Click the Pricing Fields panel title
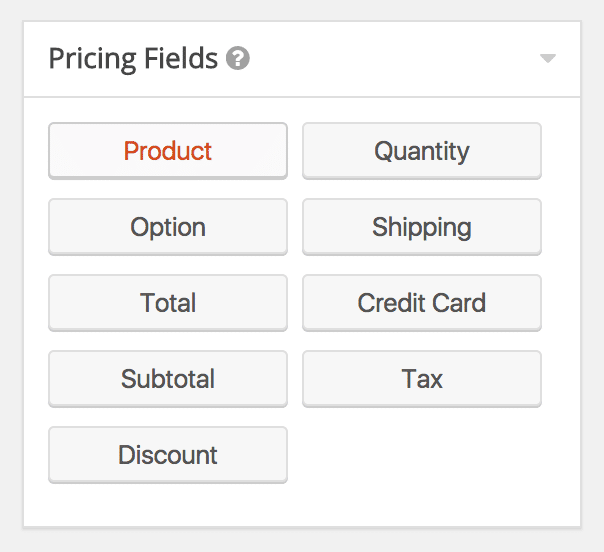The height and width of the screenshot is (552, 604). pyautogui.click(x=133, y=59)
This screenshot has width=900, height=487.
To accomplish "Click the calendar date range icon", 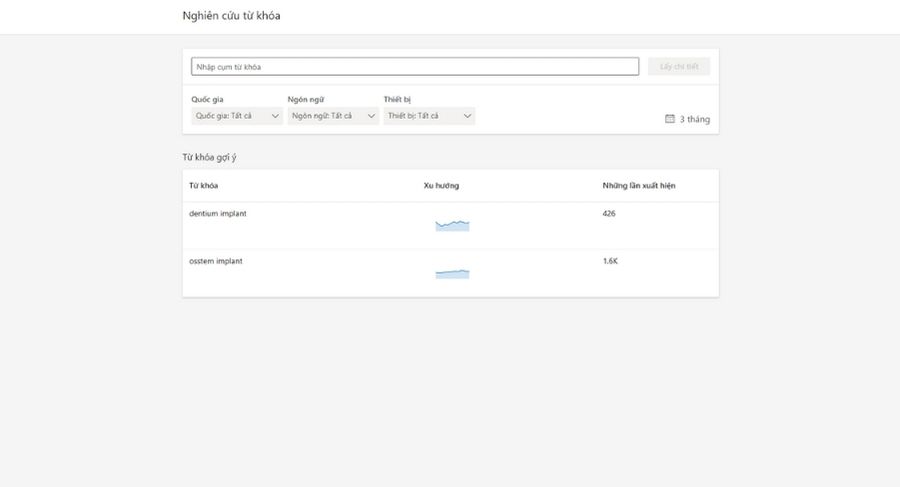I will tap(670, 119).
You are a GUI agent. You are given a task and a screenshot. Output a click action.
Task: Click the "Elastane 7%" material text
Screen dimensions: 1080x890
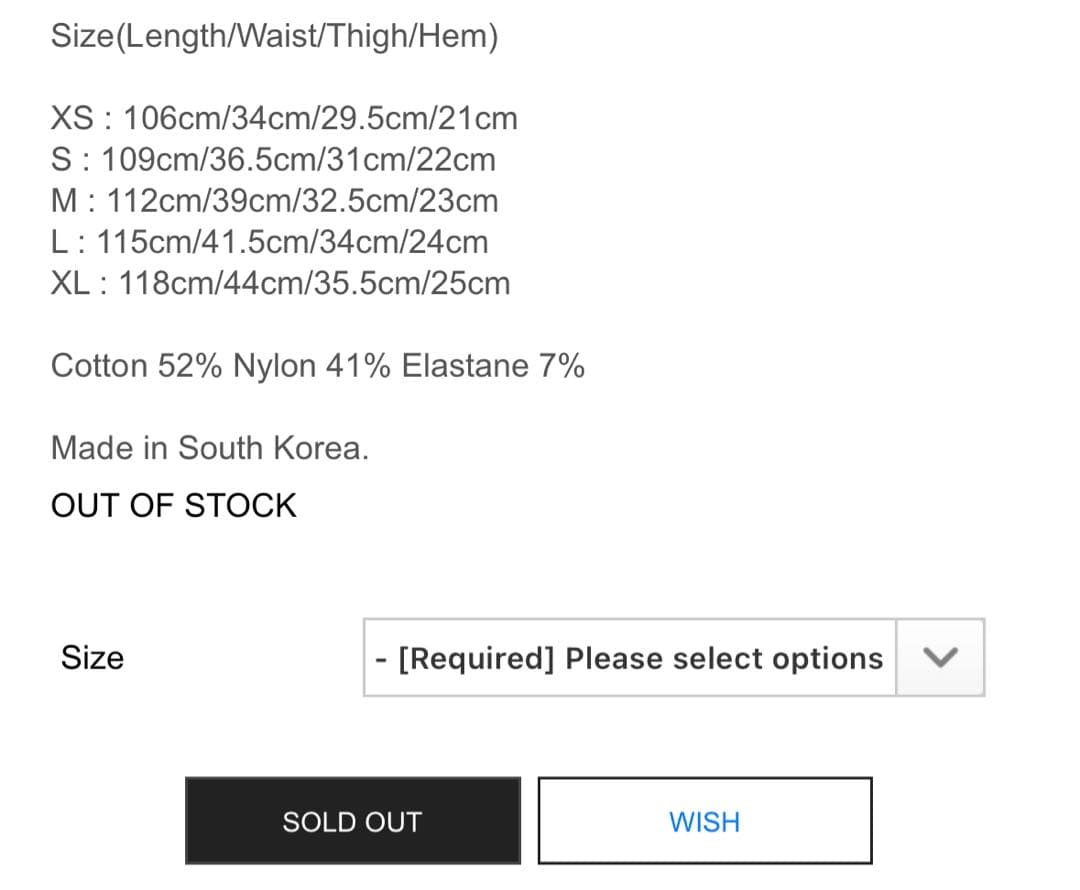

> [Work order] Set down word for word each line from the one containing "Task: Click the" through the end of the material, and keep the pictures out of it.

> [Solution for this task]
Task: Click the "Elastane 7%" material text
Screen dimensions: 1080x890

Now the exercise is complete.